**Exercise description**
Quote the lines in the records below word for word, keeping every line as it is.

**Entries supplied**
>>>>>

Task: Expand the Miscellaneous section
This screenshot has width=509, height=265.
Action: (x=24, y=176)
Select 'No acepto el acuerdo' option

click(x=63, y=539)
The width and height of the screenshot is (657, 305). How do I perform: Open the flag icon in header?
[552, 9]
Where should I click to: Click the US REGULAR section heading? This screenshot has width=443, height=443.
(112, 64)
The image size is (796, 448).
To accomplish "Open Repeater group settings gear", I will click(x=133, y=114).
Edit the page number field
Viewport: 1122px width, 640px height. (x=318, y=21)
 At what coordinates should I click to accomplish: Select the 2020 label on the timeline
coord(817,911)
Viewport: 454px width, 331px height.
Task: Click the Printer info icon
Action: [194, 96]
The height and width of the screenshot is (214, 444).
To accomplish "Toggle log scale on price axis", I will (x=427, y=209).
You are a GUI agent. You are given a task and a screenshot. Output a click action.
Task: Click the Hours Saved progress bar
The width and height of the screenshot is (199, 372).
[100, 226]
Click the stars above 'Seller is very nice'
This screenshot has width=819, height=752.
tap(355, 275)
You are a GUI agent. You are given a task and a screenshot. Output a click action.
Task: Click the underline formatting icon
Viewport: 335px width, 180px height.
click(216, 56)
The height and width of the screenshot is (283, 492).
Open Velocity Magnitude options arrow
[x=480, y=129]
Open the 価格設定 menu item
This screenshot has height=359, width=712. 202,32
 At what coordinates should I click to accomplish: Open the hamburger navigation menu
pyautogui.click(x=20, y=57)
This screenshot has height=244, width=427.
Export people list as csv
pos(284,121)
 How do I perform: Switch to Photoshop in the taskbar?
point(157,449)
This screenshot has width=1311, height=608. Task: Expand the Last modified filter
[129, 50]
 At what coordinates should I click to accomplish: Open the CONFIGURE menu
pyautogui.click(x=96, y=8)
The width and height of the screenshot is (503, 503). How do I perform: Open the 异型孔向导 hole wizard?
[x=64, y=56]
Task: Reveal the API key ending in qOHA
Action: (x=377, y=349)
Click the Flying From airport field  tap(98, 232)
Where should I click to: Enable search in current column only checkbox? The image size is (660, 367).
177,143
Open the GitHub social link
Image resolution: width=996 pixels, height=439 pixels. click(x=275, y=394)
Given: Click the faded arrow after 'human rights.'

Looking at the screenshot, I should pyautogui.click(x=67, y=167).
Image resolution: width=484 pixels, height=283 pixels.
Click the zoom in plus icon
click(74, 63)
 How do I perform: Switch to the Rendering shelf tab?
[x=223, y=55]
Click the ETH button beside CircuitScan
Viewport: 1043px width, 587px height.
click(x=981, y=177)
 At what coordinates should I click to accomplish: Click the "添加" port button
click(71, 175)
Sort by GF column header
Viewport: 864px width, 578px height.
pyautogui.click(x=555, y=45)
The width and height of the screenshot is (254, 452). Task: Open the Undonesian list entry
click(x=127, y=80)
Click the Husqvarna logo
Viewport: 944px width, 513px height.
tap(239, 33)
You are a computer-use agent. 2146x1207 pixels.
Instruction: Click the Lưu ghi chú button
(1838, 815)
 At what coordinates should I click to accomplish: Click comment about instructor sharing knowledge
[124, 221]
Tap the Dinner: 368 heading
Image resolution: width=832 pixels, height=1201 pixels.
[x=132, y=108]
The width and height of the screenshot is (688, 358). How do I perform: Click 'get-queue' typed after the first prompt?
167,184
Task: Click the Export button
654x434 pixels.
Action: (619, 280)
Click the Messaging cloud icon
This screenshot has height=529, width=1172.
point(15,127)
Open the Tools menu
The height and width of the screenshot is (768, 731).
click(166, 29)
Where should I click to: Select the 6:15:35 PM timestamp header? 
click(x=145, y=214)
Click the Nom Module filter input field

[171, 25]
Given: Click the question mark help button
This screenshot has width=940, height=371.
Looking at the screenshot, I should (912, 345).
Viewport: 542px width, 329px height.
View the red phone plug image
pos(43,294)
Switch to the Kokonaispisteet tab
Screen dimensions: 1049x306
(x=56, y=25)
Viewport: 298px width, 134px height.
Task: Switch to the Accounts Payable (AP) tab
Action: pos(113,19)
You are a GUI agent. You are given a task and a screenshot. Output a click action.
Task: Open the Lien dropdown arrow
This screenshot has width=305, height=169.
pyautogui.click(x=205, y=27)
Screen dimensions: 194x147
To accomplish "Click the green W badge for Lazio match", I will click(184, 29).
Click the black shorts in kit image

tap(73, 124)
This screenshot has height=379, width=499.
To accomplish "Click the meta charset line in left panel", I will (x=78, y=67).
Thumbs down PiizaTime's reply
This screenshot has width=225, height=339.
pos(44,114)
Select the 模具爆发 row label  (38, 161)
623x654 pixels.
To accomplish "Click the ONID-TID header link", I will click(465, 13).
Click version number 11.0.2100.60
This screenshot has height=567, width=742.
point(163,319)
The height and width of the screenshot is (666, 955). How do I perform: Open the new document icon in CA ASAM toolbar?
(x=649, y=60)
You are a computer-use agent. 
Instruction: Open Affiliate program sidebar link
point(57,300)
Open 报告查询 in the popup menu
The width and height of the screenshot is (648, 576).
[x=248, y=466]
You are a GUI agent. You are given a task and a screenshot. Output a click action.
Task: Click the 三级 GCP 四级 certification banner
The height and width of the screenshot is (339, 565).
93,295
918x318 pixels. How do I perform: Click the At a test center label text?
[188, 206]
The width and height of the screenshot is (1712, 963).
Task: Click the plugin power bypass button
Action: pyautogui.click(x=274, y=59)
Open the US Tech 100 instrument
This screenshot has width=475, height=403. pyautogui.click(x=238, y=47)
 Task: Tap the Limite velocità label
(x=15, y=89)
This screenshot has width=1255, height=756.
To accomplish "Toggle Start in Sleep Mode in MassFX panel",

<<<<<

**Response to this task**
Task: Expand the Miscellaneous section
This screenshot has width=509, height=265.
Action: (x=24, y=176)
Select 'No acepto el acuerdo' option

click(x=63, y=539)
The width and height of the screenshot is (657, 305). How do I perform: Open the flag icon in header?
[552, 9]
Where should I click to: Click the US REGULAR section heading? This screenshot has width=443, height=443.
(112, 64)
The image size is (796, 448).
To accomplish "Open Repeater group settings gear", I will click(x=133, y=114).
Edit the page number field
Viewport: 1122px width, 640px height. (x=318, y=21)
 At what coordinates should I click to accomplish: Select the 2020 label on the timeline
coord(817,911)
Viewport: 454px width, 331px height.
Task: Click the Printer info icon
Action: [194, 96]
The height and width of the screenshot is (214, 444).
To accomplish "Toggle log scale on price axis", I will (x=427, y=209).
You are a GUI agent. You are given a task and a screenshot. Output a click action.
Task: Click the Hours Saved progress bar
The width and height of the screenshot is (199, 372).
[100, 226]
Click the stars above 'Seller is very nice'
This screenshot has width=819, height=752.
tap(355, 275)
You are a GUI agent. You are given a task and a screenshot. Output a click action.
Task: Click the underline formatting icon
Viewport: 335px width, 180px height.
click(216, 56)
The height and width of the screenshot is (283, 492).
Open Velocity Magnitude options arrow
[x=480, y=129]
Open the 価格設定 menu item
This screenshot has height=359, width=712. 202,32
 At what coordinates should I click to accomplish: Open the hamburger navigation menu
pyautogui.click(x=20, y=57)
This screenshot has height=244, width=427.
Export people list as csv
pos(284,121)
 How do I perform: Switch to Photoshop in the taskbar?
point(157,449)
This screenshot has width=1311, height=608. Task: Expand the Last modified filter
[129, 50]
 At what coordinates should I click to accomplish: Open the CONFIGURE menu
pyautogui.click(x=96, y=8)
The width and height of the screenshot is (503, 503). How do I perform: Open the 异型孔向导 hole wizard?
[x=64, y=56]
Task: Reveal the API key ending in qOHA
Action: (x=377, y=349)
Click the Flying From airport field  tap(98, 232)
Where should I click to: Enable search in current column only checkbox? The image size is (660, 367).
177,143
Open the GitHub social link
Image resolution: width=996 pixels, height=439 pixels. click(x=275, y=394)
Given: Click the faded arrow after 'human rights.'

Looking at the screenshot, I should pyautogui.click(x=67, y=167).
Image resolution: width=484 pixels, height=283 pixels.
Click the zoom in plus icon
click(74, 63)
 How do I perform: Switch to the Rendering shelf tab?
[x=223, y=55]
Click the ETH button beside CircuitScan
Viewport: 1043px width, 587px height.
click(x=981, y=177)
 At what coordinates should I click to accomplish: Click the "添加" port button
click(71, 175)
Sort by GF column header
Viewport: 864px width, 578px height.
pyautogui.click(x=555, y=45)
The width and height of the screenshot is (254, 452). Task: Open the Undonesian list entry
click(x=127, y=80)
Click the Husqvarna logo
Viewport: 944px width, 513px height.
tap(239, 33)
You are a computer-use agent. 2146x1207 pixels.
Instruction: Click the Lưu ghi chú button
(1838, 815)
 At what coordinates should I click to accomplish: Click comment about instructor sharing knowledge
[124, 221]
Tap the Dinner: 368 heading
Image resolution: width=832 pixels, height=1201 pixels.
[x=132, y=108]
The width and height of the screenshot is (688, 358). How do I perform: Click 'get-queue' typed after the first prompt?
167,184
Task: Click the Export button
654x434 pixels.
Action: (619, 280)
Click the Messaging cloud icon
This screenshot has height=529, width=1172.
point(15,127)
Open the Tools menu
The height and width of the screenshot is (768, 731).
click(166, 29)
Where should I click to: Select the 6:15:35 PM timestamp header? 
click(x=145, y=214)
Click the Nom Module filter input field

[171, 25]
Given: Click the question mark help button
This screenshot has width=940, height=371.
Looking at the screenshot, I should (912, 345).
Viewport: 542px width, 329px height.
View the red phone plug image
pos(43,294)
Switch to the Kokonaispisteet tab
Screen dimensions: 1049x306
(x=56, y=25)
Viewport: 298px width, 134px height.
Task: Switch to the Accounts Payable (AP) tab
Action: pos(113,19)
You are a GUI agent. You are given a task and a screenshot. Output a click action.
Task: Open the Lien dropdown arrow
This screenshot has width=305, height=169.
pyautogui.click(x=205, y=27)
Screen dimensions: 194x147
To accomplish "Click the green W badge for Lazio match", I will click(184, 29).
Click the black shorts in kit image

tap(73, 124)
This screenshot has height=379, width=499.
To accomplish "Click the meta charset line in left panel", I will (x=78, y=67).
Thumbs down PiizaTime's reply
This screenshot has width=225, height=339.
pos(44,114)
Select the 模具爆发 row label  (38, 161)
623x654 pixels.
To accomplish "Click the ONID-TID header link", I will click(465, 13).
Click version number 11.0.2100.60
This screenshot has height=567, width=742.
point(163,319)
The height and width of the screenshot is (666, 955). How do I perform: Open the new document icon in CA ASAM toolbar?
(x=649, y=60)
You are a computer-use agent. 
Instruction: Open Affiliate program sidebar link
point(57,300)
Open 报告查询 in the popup menu
The width and height of the screenshot is (648, 576).
[x=248, y=466]
You are a GUI agent. You are given a task and a screenshot. Output a click action.
Task: Click the 三级 GCP 四级 certification banner
The height and width of the screenshot is (339, 565).
93,295
918x318 pixels. How do I perform: Click the At a test center label text?
[188, 206]
The width and height of the screenshot is (1712, 963).
Task: Click the plugin power bypass button
Action: pyautogui.click(x=274, y=59)
Open the US Tech 100 instrument
This screenshot has width=475, height=403. pyautogui.click(x=238, y=47)
 Task: Tap the Limite velocità label
(x=15, y=89)
This screenshot has width=1255, height=756.
To accomplish "Toggle Start in Sleep Mode in MassFX panel",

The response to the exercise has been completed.